1. Systems and Big Data System
- System is a software that manages resources (computer, memory, storage, network).
- Compute: computational resources execute code.
- Memory: memory holds data for active usage.
- Storage: storage holds long-term data.
- Network: network provides communication between computers.
- Big Data System manages resources that are specialized (e.g. GPUs) and distributed (cluster of machines).
- Scale Up: more resources assigned to a single machine.
- Scale Out: more machines are used on the same task.
2. Compute
- Core: the more cores we have, the more tasks we can run simultaneously.
- Code: high level code to machine code
- Compiler translates from high level code to machine code.
- CPU runs an interpeter program that loops over programmer’s code and runs it.

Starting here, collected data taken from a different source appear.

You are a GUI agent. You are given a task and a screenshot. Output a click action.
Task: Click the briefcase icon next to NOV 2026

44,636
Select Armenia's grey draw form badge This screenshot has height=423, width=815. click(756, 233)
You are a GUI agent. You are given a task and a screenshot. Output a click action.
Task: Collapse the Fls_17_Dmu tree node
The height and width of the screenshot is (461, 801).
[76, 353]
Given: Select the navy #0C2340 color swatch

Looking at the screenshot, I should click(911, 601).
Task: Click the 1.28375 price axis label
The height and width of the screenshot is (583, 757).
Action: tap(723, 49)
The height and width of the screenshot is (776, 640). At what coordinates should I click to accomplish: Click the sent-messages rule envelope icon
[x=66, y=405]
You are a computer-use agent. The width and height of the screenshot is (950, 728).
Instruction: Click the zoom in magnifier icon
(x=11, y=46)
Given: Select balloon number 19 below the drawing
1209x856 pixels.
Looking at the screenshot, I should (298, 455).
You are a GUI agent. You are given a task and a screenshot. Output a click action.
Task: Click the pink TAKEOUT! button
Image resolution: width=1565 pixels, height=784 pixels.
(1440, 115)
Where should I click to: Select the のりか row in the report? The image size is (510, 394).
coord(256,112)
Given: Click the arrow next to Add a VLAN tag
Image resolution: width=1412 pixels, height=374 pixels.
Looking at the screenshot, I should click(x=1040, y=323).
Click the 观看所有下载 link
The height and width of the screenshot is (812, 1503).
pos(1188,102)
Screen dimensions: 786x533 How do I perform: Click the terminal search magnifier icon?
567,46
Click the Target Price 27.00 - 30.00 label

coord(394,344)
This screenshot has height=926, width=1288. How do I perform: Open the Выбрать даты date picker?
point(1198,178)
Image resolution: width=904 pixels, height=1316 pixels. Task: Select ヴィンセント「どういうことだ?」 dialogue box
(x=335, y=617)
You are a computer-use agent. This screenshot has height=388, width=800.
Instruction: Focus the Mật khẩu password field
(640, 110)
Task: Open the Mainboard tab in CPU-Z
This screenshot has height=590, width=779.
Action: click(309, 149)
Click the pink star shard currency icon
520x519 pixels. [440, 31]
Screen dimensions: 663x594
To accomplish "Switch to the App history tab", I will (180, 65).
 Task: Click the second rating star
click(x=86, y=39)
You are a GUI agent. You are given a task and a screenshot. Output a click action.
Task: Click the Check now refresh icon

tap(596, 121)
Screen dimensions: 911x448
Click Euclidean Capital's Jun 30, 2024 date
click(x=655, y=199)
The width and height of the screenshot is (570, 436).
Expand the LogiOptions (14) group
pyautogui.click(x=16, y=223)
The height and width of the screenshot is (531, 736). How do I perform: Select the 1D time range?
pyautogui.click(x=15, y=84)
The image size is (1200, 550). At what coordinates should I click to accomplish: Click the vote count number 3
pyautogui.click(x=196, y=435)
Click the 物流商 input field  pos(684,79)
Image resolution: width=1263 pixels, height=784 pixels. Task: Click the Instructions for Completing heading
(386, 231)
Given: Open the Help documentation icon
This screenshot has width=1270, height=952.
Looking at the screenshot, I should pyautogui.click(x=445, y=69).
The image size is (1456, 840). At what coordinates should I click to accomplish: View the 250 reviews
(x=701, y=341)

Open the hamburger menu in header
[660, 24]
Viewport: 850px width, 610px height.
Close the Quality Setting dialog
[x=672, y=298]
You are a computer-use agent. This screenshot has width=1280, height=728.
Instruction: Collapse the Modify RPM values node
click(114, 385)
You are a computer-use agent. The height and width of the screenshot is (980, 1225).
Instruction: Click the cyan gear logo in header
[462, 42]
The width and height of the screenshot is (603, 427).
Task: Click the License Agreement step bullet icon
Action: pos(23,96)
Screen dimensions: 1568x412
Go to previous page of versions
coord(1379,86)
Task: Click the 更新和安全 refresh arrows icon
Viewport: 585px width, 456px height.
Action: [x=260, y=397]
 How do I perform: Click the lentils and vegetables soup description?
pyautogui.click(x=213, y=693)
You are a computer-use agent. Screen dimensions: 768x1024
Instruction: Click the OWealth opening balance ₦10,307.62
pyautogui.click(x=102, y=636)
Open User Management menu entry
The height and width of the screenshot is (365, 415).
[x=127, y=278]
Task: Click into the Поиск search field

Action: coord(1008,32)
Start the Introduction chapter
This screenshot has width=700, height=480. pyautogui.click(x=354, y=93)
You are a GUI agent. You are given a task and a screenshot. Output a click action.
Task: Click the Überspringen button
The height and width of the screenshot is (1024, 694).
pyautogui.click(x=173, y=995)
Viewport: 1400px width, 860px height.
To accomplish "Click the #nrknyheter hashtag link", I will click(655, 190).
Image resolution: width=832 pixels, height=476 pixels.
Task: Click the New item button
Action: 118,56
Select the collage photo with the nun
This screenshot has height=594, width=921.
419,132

- Compiler creates Bytecode from high level code and a Virtual Machine (VM) running on the CPU runs the bytecode
- CPU vs. GPU
- CPUs (few cores that are fast, flexible, independent) are versatile and excel at handling a wide variety of tasks.
- GPUs (many cores that are slow, float-optimized, coordinated) are specialized for parallel processing and perform exceptionally well in tasks like graphics rendering, scientific simulations, and machine learning when parallelism can be exploited.
- Metric: FLOPS (floating-point operations per second)
3. Memory
- Random Access Memory (RAM):
- Random: means we can jump around and access data from different locations efficiently. In contrast, some devices that hold data are only efficient sequentially.
- Byte Addressible: each byte of data has it’s own address the CPU can use to access it; extracting a single bit from a byte actually involves more steps than using the whole byte.
- Characteristcs: Small, Volatile, Fast.
- Bits and Bytes:
- N bits can hold 2 possible values.
- 1 Byte = 8 bits (1 MB/s = 1 Mbps)
- 1 KB = 1024 Bytes
- 1 MB = 1024 KB
- 1 GB = 1024 MB
- 1 TB = 1024 GB
4. Storage
- Block Devices
- Hard Disk Drives (HDDs): 0’s/1’s stored on spinning magnetized platter; a moving head reads/writes data.
- Solid State Disks (SSDs): 0s/1s stored in charged cells; no moving parts (faster).
- Data is read/written in blocks of many bytes (for example, 0.5 KB), so that reading 1 byte or 1 block takes same time.
- Characteristics: large, nonvolatile, slow.
- Metric: Capacity (Bytes), Throughput (Bytes/sec), Latency (ms)
5. Network
- When scaling out, many nodes (computers) will be communicating via a network.
- Metric: Latency (sec, ms), Bandwidth/Throughput.
6. Other Terms
- Deployment: running code somewhere.
- Containers: a lightweight alternative to virtual machines.